Ki-67 expression in anti-programmed cell death protein-1 antibody-bound CD8+ T cells as a predictor of clinical benefit

Aims Developing predictive biomarkers for immune checkpoint inhibitors (ICIs) is important. Programmed cell death protein-1 (PD-1) receptor occupancy by anti-PD-1 antibodies on circulating T cells varies among patients. However, the association between the exhaustion of these antibody-bound T cells and the clinical efficacy of ICIs remains unknown. Therefore, the present study was aimed at evaluating this association. Methods This prospective cohort study included patients with advanced non-small cell lung cancer (NSCLC) and esophageal squamous cell carcinoma (ESCC) who received pembrolizumab therapy.
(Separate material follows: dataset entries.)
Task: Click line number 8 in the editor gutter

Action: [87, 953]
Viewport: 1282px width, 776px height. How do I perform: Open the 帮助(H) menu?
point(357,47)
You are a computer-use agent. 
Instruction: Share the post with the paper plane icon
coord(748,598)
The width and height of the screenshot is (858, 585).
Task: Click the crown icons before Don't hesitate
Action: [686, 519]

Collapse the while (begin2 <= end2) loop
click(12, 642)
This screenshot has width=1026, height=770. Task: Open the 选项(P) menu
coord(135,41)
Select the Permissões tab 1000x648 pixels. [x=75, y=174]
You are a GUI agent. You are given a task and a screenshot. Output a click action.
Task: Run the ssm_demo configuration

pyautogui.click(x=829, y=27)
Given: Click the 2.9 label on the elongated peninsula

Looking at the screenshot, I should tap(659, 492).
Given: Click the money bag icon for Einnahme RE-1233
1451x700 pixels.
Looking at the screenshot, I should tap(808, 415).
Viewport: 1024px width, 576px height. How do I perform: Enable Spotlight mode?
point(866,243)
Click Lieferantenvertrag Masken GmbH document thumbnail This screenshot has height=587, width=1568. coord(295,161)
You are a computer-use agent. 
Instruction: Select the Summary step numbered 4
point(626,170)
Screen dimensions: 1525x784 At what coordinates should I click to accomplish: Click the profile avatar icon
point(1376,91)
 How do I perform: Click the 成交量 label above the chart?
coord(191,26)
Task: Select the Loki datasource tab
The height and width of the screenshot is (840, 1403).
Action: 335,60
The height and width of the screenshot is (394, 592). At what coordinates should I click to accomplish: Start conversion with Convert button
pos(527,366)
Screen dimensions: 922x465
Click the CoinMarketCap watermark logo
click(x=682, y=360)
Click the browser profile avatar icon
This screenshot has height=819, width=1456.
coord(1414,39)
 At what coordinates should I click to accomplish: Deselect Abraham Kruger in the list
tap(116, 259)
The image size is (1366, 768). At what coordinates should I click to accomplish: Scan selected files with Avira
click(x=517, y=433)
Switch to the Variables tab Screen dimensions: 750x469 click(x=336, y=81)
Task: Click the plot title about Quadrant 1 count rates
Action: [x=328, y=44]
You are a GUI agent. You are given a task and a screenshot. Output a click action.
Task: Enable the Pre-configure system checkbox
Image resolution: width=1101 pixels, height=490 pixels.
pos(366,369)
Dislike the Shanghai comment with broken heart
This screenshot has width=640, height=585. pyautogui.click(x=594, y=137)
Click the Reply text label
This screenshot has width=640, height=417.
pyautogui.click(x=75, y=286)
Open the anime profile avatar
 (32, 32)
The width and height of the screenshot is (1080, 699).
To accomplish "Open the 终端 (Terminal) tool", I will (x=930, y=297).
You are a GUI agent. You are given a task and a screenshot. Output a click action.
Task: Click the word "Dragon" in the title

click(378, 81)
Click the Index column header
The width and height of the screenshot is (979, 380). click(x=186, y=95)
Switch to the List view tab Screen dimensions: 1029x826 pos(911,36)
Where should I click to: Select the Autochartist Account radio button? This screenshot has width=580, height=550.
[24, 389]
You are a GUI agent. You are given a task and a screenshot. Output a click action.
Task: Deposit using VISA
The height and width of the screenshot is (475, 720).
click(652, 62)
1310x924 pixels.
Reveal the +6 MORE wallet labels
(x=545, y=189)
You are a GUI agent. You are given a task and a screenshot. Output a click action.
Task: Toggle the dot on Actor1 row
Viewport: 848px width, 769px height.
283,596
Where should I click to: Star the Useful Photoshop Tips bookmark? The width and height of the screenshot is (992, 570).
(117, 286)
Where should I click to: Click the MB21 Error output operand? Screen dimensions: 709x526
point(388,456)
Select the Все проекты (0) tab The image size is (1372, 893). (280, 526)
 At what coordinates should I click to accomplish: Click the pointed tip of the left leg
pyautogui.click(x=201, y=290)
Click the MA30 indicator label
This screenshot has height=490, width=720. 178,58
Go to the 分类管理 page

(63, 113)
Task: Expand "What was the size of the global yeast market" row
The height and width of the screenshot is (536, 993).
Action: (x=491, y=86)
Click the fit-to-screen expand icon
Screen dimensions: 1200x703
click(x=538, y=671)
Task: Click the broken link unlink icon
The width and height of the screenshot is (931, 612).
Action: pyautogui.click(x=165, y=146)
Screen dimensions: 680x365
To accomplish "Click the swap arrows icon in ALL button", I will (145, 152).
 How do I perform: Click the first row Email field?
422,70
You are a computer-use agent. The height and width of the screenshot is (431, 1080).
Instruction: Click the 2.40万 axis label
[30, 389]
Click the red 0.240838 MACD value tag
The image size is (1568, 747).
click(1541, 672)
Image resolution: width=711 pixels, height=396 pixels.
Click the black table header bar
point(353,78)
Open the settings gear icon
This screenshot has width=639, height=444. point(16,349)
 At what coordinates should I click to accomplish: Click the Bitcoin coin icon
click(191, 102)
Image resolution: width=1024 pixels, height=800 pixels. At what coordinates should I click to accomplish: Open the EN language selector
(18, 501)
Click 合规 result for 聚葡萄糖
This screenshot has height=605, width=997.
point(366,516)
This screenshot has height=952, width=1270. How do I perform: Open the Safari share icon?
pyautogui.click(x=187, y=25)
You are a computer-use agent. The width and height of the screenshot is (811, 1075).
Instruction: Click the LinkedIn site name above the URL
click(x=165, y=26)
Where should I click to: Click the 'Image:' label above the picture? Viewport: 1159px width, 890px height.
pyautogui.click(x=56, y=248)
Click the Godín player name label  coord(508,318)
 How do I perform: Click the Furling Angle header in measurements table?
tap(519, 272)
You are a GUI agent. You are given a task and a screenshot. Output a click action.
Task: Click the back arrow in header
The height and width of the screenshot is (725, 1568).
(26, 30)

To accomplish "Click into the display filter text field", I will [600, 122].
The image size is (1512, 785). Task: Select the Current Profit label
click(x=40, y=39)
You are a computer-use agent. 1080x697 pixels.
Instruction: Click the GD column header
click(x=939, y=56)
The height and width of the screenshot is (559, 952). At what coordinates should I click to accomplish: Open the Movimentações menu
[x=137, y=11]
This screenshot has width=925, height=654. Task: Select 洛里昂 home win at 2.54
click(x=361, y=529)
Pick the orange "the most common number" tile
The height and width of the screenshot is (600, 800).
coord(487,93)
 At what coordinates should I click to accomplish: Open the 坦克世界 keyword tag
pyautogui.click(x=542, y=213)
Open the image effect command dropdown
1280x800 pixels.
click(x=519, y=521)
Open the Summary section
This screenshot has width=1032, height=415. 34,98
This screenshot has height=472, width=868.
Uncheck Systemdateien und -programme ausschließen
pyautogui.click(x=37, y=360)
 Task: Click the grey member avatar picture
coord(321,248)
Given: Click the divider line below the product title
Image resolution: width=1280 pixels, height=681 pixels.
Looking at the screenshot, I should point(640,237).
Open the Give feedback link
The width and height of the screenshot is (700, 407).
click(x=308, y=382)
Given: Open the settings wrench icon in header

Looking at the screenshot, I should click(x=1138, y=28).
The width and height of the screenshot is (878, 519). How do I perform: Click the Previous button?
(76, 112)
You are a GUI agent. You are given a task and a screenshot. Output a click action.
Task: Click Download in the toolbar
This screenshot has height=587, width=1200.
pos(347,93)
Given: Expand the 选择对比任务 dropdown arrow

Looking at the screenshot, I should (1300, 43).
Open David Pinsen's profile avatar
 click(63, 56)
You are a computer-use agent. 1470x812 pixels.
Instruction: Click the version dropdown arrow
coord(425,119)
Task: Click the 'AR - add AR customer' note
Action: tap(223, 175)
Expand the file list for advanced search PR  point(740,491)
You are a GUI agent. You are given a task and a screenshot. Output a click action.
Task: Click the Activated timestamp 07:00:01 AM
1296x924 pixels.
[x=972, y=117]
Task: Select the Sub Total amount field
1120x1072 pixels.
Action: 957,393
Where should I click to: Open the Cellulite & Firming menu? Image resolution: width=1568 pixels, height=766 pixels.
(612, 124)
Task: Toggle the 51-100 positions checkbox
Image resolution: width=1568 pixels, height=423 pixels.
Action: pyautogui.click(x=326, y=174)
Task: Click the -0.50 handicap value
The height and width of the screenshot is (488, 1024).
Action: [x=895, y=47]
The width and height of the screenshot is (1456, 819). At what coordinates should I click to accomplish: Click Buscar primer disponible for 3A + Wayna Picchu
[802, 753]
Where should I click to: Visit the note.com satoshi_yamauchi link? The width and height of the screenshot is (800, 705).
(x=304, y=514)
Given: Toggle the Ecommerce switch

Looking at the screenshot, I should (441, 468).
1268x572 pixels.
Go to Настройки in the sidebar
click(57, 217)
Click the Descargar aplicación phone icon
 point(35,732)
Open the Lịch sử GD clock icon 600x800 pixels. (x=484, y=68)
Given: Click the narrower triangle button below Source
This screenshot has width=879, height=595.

Peripheral blood samples were collected during the second cycle of chemotherapy. We analyzed the relationship between exhaustion markers in pembrolizumab-bound (PB) T cells and clinical response. Results A total of 21 patients were analyzed, including 12 patients with NSCLC and 9 patients with ESCC. The expression of Ki-67 in PB-CD8 ⁺ T _CM and T _EM was negatively correlated with both clinical response and overall survival. Conclusion The expression of Ki-67 of PB-CD8 ⁺ T _CM and T _EM can serve as a predictive biomarker for the clinical benefit of pembrolizumab therapy. Our study suggests that analyzing antibody-bound T cells could be a novel approach to predict the clinical outcomes of PD-1 blockade therapy.